PR welcome for both GZIP compression and automated testing!

I can hardly imagine a use-case where people want their websites to load slower and bundle sizes to be larger, so why do bundlers keep "forgetting" to implement this and delegate it to multiple separate plugins with varying code quality?

I think the idea is that most servers run in front of caches, so on-demand compression is good enough. You only pay for the cost of compression once per asset, instead of once per request.

Generally speaking, we want to keep Vite's core as lightweight as possible, in order to reduce maintenance burden. In the case of JS and CSS, the minifiers you mentioned are not usually applied on the server-side, so it makes more sense for Vite to support them out-of-the-box. Other bundlers, like Parcel, also take this approach.

That said, Parcel is considering official support for various optimization plugins, so it's possible Vite will eventually follow their lead.

dlqqq commented 3 years ago

Generally speaking, we want to keep Vite's core as lightweight as possible, in order to reduce maintenance burden.

I can understand that.

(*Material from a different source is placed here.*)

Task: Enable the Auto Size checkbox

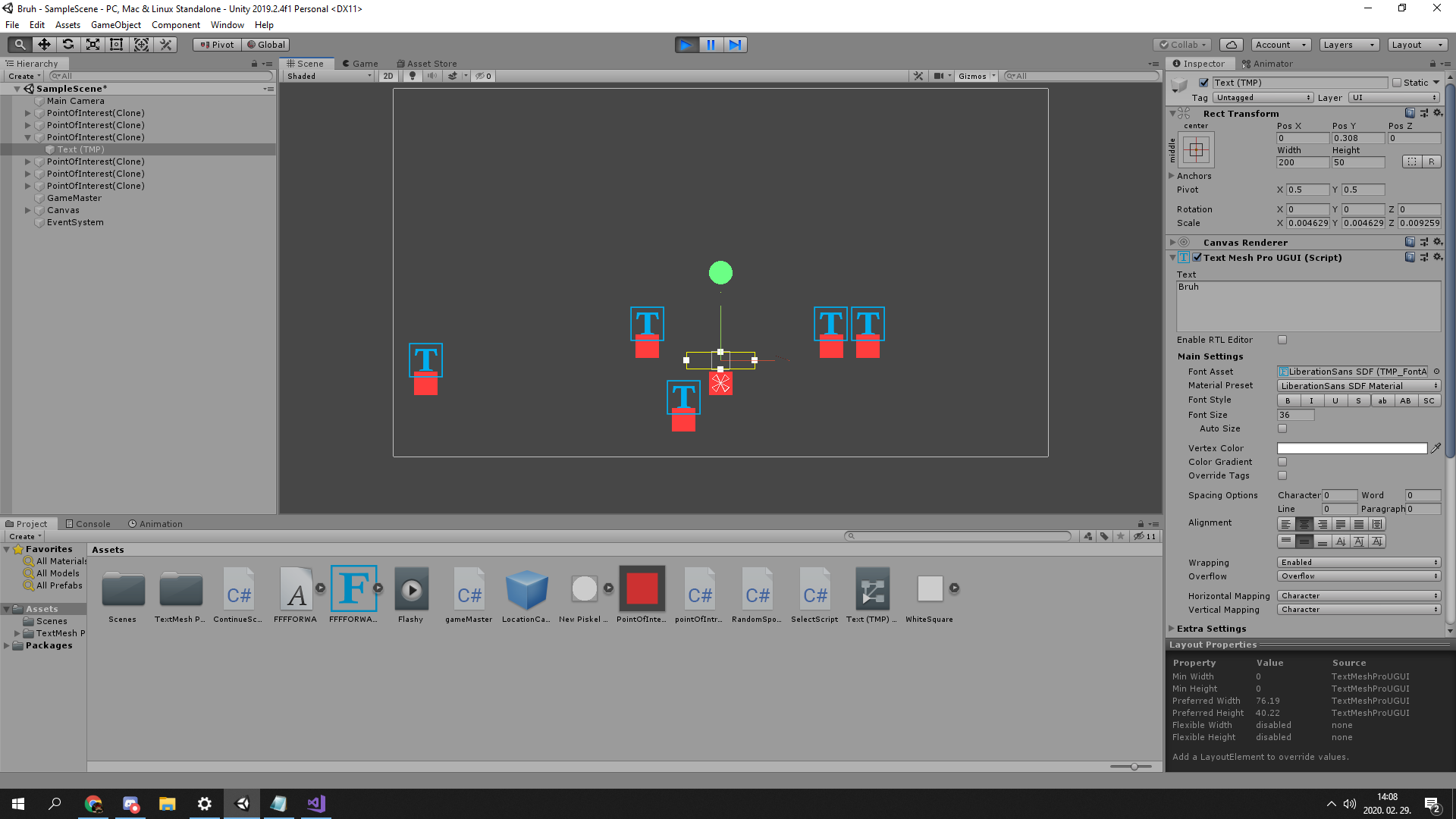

Thank you for explaining.

I think the idea is that most servers run in front of caches, so on-demand compression is good enough. You only pay for the cost of compression once per asset, instead of once per request.

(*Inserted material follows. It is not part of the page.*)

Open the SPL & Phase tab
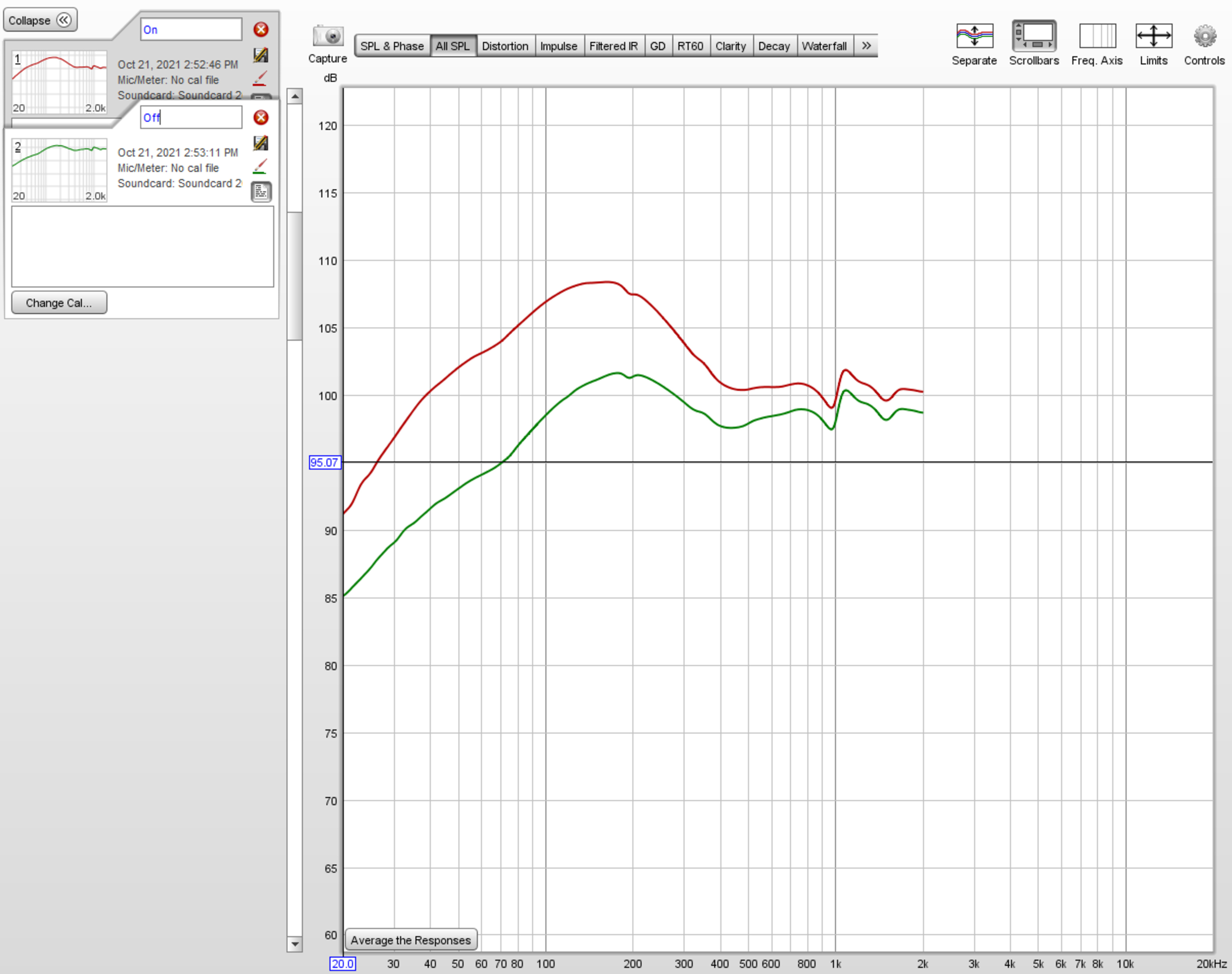Screen dimensions: 1232x974 (x=392, y=46)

You're right. However, I think that delegating as much responsibility as possible to the build step results in cleaner, smaller, and more maintainable code. But that's just a personal preference :stuck_out_tongue:

PR welcome for both GZIP compression and automated testing!

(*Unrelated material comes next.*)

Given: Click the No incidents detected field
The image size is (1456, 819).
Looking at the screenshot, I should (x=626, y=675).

I'd be happy to contribute, since it seems you're still active on this project. I'll look into into it :+1:

polarathene commented 3 years ago

I'm sure that I'm oversimplifying a bit, but I'm just curious why that wouldn't work.

You need to instruct the web server to add those headers and send the file with the relevant pre-compressed extension instead of the uncompressed file. A little simpler if you only intend to serve a single pre-compressed asset always, but still requires additional work on behalf of the system admin (whomever is configuring the server).

Caddy for example can support brotli prior to version 2.4 but required much more manual config work, for example as someone blogged about here. With 2.4 release, you don't need such a verbose config to support brotli, and can just use encode zstd brotli gzip, single config line for Caddy, no additional modules required unlike nginx (common issue with several popular docker images that are used for deploying nginx with minimal config/modules).


It seems that most Vite plugins lack regular support and development, are highly specific to the author's use-case, and few have best practices like automated unit testing. I consider testing to be an essential requirement for production-ready code.

Vite is still fairly new, especially v2 AFAIK. It needs to gain more popularity / adoption along with existing plugins gaining more users and contributors. Initially you may find multiple plugins doing roughly the same thing, and through stats and word of mouth usually one establishes itself within a community, with the final factor of relevance being how well it remains maintained going forward.

Unfortunately one user who seems to maintain many plugins decided to fork this one to add the features they wanted and not contribute back here, while their README (and related issue I raised) doesn't help instill confidence as it continues to diverge from this plugin.

They provided no response when asked about contributing back to upstream here, but I can understand this as it can be quite consuming on time and effort, which doesn't always result in merging upstream (has happened a few times for me).


More minification and compression steps in the build process really should come built-in with Vite.

Probably will come in time. Vite can focus it's development efforts on plenty of other areas while the community establishes solutions via plugins. Vite can then later adopt it officially as a package, or internally like I believe is happening atm for SVG optimization improvements.